** WHAT TO DO **
Arrange every line of the records below as a Markdown table with the columns Row and Line, giving each non-blank line its own numbered row and skipping blank lines.

** Records **
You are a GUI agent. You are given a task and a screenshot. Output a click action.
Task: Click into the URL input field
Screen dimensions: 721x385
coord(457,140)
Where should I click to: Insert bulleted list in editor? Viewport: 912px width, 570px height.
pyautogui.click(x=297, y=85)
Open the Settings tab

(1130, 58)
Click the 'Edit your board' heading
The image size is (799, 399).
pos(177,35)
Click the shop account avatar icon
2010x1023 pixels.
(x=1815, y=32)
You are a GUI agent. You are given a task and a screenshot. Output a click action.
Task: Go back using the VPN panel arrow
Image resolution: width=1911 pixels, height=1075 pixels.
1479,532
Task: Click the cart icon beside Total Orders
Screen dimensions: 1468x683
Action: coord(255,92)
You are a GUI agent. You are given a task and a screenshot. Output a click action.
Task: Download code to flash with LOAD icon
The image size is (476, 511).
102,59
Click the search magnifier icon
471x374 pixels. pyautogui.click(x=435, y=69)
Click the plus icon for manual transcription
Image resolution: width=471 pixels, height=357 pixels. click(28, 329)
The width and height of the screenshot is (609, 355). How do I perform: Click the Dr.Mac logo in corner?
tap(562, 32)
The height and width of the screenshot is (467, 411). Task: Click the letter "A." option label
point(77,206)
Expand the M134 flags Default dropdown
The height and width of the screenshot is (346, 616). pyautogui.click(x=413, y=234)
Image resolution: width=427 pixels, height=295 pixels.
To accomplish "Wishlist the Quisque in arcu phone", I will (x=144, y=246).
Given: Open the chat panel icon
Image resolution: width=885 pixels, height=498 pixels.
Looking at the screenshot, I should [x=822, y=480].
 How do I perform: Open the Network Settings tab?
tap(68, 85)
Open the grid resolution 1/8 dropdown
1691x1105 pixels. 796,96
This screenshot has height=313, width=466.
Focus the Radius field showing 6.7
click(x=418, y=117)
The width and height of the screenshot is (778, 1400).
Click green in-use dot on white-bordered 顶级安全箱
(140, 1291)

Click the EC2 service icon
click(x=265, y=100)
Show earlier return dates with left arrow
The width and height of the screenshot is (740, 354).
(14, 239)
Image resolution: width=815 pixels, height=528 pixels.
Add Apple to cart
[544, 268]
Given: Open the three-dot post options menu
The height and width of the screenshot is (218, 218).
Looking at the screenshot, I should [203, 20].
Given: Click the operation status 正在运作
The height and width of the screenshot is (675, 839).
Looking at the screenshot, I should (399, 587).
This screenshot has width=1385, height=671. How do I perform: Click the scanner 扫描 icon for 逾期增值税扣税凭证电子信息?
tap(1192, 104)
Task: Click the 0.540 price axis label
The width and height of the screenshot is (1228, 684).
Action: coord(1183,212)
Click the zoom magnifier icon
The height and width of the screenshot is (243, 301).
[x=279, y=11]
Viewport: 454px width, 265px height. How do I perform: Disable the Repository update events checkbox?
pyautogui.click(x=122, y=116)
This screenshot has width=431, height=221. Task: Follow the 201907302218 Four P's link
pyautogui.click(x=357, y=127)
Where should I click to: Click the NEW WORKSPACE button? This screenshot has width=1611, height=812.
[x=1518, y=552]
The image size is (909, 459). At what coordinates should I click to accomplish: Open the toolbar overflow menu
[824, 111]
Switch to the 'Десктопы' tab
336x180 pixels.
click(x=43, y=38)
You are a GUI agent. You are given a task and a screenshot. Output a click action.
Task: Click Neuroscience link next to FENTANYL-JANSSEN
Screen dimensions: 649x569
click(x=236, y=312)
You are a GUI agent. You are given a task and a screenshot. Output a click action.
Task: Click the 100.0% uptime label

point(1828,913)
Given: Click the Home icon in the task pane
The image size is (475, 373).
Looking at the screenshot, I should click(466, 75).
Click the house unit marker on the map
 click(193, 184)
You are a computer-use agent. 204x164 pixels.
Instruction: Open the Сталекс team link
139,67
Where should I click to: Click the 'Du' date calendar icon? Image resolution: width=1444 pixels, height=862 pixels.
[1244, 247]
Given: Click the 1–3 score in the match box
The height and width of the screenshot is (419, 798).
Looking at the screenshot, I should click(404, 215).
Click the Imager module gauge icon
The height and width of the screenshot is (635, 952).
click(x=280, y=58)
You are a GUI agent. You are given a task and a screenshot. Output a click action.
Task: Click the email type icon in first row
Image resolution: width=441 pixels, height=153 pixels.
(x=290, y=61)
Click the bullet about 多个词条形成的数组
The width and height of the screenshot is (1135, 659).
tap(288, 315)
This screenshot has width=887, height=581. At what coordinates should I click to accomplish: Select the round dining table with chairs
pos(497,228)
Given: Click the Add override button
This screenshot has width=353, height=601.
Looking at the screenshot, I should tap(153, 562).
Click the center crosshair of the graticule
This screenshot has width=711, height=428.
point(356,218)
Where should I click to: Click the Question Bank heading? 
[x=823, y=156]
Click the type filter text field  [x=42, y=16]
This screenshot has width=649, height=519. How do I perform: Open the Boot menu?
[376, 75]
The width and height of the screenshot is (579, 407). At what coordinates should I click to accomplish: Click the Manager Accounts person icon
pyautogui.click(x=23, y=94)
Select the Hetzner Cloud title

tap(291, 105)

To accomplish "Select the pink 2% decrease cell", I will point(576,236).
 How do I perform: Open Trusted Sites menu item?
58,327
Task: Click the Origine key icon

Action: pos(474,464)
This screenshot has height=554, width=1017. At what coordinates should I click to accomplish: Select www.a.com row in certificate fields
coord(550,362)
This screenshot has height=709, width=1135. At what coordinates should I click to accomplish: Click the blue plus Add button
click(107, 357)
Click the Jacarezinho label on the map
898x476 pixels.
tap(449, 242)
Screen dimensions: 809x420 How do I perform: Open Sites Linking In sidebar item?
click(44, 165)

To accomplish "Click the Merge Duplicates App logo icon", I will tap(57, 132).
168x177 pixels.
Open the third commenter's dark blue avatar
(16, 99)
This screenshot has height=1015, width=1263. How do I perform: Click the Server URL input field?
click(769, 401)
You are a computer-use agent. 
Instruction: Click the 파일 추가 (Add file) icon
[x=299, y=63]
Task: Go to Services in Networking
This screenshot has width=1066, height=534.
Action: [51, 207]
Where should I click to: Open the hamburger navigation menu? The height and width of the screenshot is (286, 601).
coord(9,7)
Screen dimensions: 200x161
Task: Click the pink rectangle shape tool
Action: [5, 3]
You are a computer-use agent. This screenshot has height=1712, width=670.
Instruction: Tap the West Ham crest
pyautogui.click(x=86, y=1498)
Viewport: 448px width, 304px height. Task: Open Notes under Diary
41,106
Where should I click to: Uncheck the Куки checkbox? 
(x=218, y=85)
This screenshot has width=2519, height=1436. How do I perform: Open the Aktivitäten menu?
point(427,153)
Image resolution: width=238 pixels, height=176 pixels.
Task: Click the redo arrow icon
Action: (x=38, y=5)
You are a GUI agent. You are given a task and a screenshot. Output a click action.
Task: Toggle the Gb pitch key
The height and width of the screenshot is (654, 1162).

** EXERCISE RESPONSE **
| Row | Line |
|---|---|
| 1 | You are a GUI agent. You are given a task and a screenshot. Output a click action. |
| 2 | Task: Click into the URL input field |
| 3 | Screen dimensions: 721x385 |
| 4 | coord(457,140) |
| 5 | Where should I click to: Insert bulleted list in editor? Viewport: 912px width, 570px height. |
| 6 | pyautogui.click(x=297, y=85) |
| 7 | Open the Settings tab |
| 8 | (1130, 58) |
| 9 | Click the 'Edit your board' heading |
| 10 | The image size is (799, 399). |
| 11 | pos(177,35) |
| 12 | Click the shop account avatar icon |
| 13 | 2010x1023 pixels. |
| 14 | (x=1815, y=32) |
| 15 | You are a GUI agent. You are given a task and a screenshot. Output a click action. |
| 16 | Task: Go back using the VPN panel arrow |
| 17 | Image resolution: width=1911 pixels, height=1075 pixels. |
| 18 | 1479,532 |
| 19 | Task: Click the cart icon beside Total Orders |
| 20 | Screen dimensions: 1468x683 |
| 21 | Action: coord(255,92) |
| 22 | You are a GUI agent. You are given a task and a screenshot. Output a click action. |
| 23 | Task: Download code to flash with LOAD icon |
| 24 | The image size is (476, 511). |
| 25 | 102,59 |
| 26 | Click the search magnifier icon |
| 27 | 471x374 pixels. pyautogui.click(x=435, y=69) |
| 28 | Click the plus icon for manual transcription |
| 29 | Image resolution: width=471 pixels, height=357 pixels. click(28, 329) |
| 30 | The width and height of the screenshot is (609, 355). How do I perform: Click the Dr.Mac logo in corner? |
| 31 | tap(562, 32) |
| 32 | The height and width of the screenshot is (467, 411). Task: Click the letter "A." option label |
| 33 | point(77,206) |
| 34 | Expand the M134 flags Default dropdown |
| 35 | The height and width of the screenshot is (346, 616). pyautogui.click(x=413, y=234) |
| 36 | Image resolution: width=427 pixels, height=295 pixels. |
| 37 | To accomplish "Wishlist the Quisque in arcu phone", I will (x=144, y=246). |
| 38 | Given: Open the chat panel icon |
| 39 | Image resolution: width=885 pixels, height=498 pixels. |
| 40 | Looking at the screenshot, I should [x=822, y=480]. |
| 41 |  How do I perform: Open the Network Settings tab? |
| 42 | tap(68, 85) |
| 43 | Open the grid resolution 1/8 dropdown |
| 44 | 1691x1105 pixels. 796,96 |
| 45 | This screenshot has height=313, width=466. |
| 46 | Focus the Radius field showing 6.7 |
| 47 | click(x=418, y=117) |
| 48 | The width and height of the screenshot is (778, 1400). |
| 49 | Click green in-use dot on white-bordered 顶级安全箱 |
| 50 | (140, 1291) |
| 51 | Click the EC2 service icon |
| 52 | click(x=265, y=100) |
| 53 | Show earlier return dates with left arrow |
| 54 | The width and height of the screenshot is (740, 354). |
| 55 | (14, 239) |
| 56 | Image resolution: width=815 pixels, height=528 pixels. |
| 57 | Add Apple to cart |
| 58 | [544, 268] |
| 59 | Given: Open the three-dot post options menu |
| 60 | The height and width of the screenshot is (218, 218). |
| 61 | Looking at the screenshot, I should [203, 20]. |
| 62 | Given: Click the operation status 正在运作 |
| 63 | The height and width of the screenshot is (675, 839). |
| 64 | Looking at the screenshot, I should (399, 587). |
| 65 | This screenshot has width=1385, height=671. How do I perform: Click the scanner 扫描 icon for 逾期增值税扣税凭证电子信息? |
| 66 | tap(1192, 104) |
| 67 | Task: Click the 0.540 price axis label |
| 68 | The width and height of the screenshot is (1228, 684). |
| 69 | Action: coord(1183,212) |
| 70 | Click the zoom magnifier icon |
| 71 | The height and width of the screenshot is (243, 301). |
| 72 | [x=279, y=11] |
| 73 | Viewport: 454px width, 265px height. How do I perform: Disable the Repository update events checkbox? |
| 74 | pyautogui.click(x=122, y=116) |
| 75 | This screenshot has width=431, height=221. Task: Follow the 201907302218 Four P's link |
| 76 | pyautogui.click(x=357, y=127) |
| 77 | Where should I click to: Click the NEW WORKSPACE button? This screenshot has width=1611, height=812. |
| 78 | [x=1518, y=552] |
| 79 | The image size is (909, 459). At what coordinates should I click to accomplish: Open the toolbar overflow menu |
| 80 | [824, 111] |
| 81 | Switch to the 'Десктопы' tab |
| 82 | 336x180 pixels. |
| 83 | click(x=43, y=38) |
| 84 | You are a GUI agent. You are given a task and a screenshot. Output a click action. |
| 85 | Task: Click Neuroscience link next to FENTANYL-JANSSEN |
| 86 | Screen dimensions: 649x569 |
| 87 | click(x=236, y=312) |
| 88 | You are a GUI agent. You are given a task and a screenshot. Output a click action. |
| 89 | Task: Click the 100.0% uptime label |
| 90 | point(1828,913) |
| 91 | Given: Click the Home icon in the task pane |
| 92 | The image size is (475, 373). |
| 93 | Looking at the screenshot, I should click(466, 75). |
| 94 | Click the house unit marker on the map |
| 95 |  click(193, 184) |
| 96 | You are a computer-use agent. 204x164 pixels. |
| 97 | Instruction: Open the Сталекс team link |
| 98 | 139,67 |
| 99 | Where should I click to: Click the 'Du' date calendar icon? Image resolution: width=1444 pixels, height=862 pixels. |
| 100 | [1244, 247] |
| 101 | Given: Click the 1–3 score in the match box |
| 102 | The height and width of the screenshot is (419, 798). |
| 103 | Looking at the screenshot, I should click(404, 215). |
| 104 | Click the Imager module gauge icon |
| 105 | The height and width of the screenshot is (635, 952). |
| 106 | click(x=280, y=58) |
| 107 | You are a GUI agent. You are given a task and a screenshot. Output a click action. |
| 108 | Task: Click the email type icon in first row |
| 109 | Image resolution: width=441 pixels, height=153 pixels. |
| 110 | (x=290, y=61) |
| 111 | Click the bullet about 多个词条形成的数组 |
| 112 | The width and height of the screenshot is (1135, 659). |
| 113 | tap(288, 315) |
| 114 | This screenshot has width=887, height=581. At what coordinates should I click to accomplish: Select the round dining table with chairs |
| 115 | pos(497,228) |
| 116 | Given: Click the Add override button |
| 117 | This screenshot has width=353, height=601. |
| 118 | Looking at the screenshot, I should tap(153, 562). |
| 119 | Click the center crosshair of the graticule |
| 120 | This screenshot has width=711, height=428. |
| 121 | point(356,218) |
| 122 | Where should I click to: Click the Question Bank heading?  |
| 123 | [x=823, y=156] |
| 124 | Click the type filter text field  [x=42, y=16] |
| 125 | This screenshot has width=649, height=519. How do I perform: Open the Boot menu? |
| 126 | [376, 75] |
| 127 | The width and height of the screenshot is (579, 407). At what coordinates should I click to accomplish: Click the Manager Accounts person icon |
| 128 | pyautogui.click(x=23, y=94) |
| 129 | Select the Hetzner Cloud title |
| 130 | tap(291, 105) |
| 131 | To accomplish "Select the pink 2% decrease cell", I will point(576,236). |
| 132 |  How do I perform: Open Trusted Sites menu item? |
| 133 | 58,327 |
| 134 | Task: Click the Origine key icon |
| 135 | Action: pos(474,464) |
| 136 | This screenshot has height=554, width=1017. At what coordinates should I click to accomplish: Select www.a.com row in certificate fields |
| 137 | coord(550,362) |
| 138 | This screenshot has height=709, width=1135. At what coordinates should I click to accomplish: Click the blue plus Add button |
| 139 | click(107, 357) |
| 140 | Click the Jacarezinho label on the map |
| 141 | 898x476 pixels. |
| 142 | tap(449, 242) |
| 143 | Screen dimensions: 809x420 How do I perform: Open Sites Linking In sidebar item? |
| 144 | click(44, 165) |
| 145 | To accomplish "Click the Merge Duplicates App logo icon", I will tap(57, 132). |
| 146 | 168x177 pixels. |
| 147 | Open the third commenter's dark blue avatar |
| 148 | (16, 99) |
| 149 | This screenshot has height=1015, width=1263. How do I perform: Click the Server URL input field? |
| 150 | click(769, 401) |
| 151 | You are a computer-use agent.  |
| 152 | Instruction: Click the 파일 추가 (Add file) icon |
| 153 | [x=299, y=63] |
| 154 | Task: Go to Services in Networking |
| 155 | This screenshot has width=1066, height=534. |
| 156 | Action: [51, 207] |
| 157 | Where should I click to: Open the hamburger navigation menu? The height and width of the screenshot is (286, 601). |
| 158 | coord(9,7) |
| 159 | Screen dimensions: 200x161 |
| 160 | Task: Click the pink rectangle shape tool |
| 161 | Action: [5, 3] |
| 162 | You are a computer-use agent. This screenshot has height=1712, width=670. |
| 163 | Instruction: Tap the West Ham crest |
| 164 | pyautogui.click(x=86, y=1498) |
| 165 | Viewport: 448px width, 304px height. Task: Open Notes under Diary |
| 166 | 41,106 |
| 167 | Where should I click to: Uncheck the Куки checkbox?  |
| 168 | (x=218, y=85) |
| 169 | This screenshot has width=2519, height=1436. How do I perform: Open the Aktivitäten menu? |
| 170 | point(427,153) |
| 171 | Image resolution: width=238 pixels, height=176 pixels. |
| 172 | Task: Click the redo arrow icon |
| 173 | Action: (x=38, y=5) |
| 174 | You are a GUI agent. You are given a task and a screenshot. Output a click action. |
| 175 | Task: Toggle the Gb pitch key |
| 176 | The height and width of the screenshot is (654, 1162). |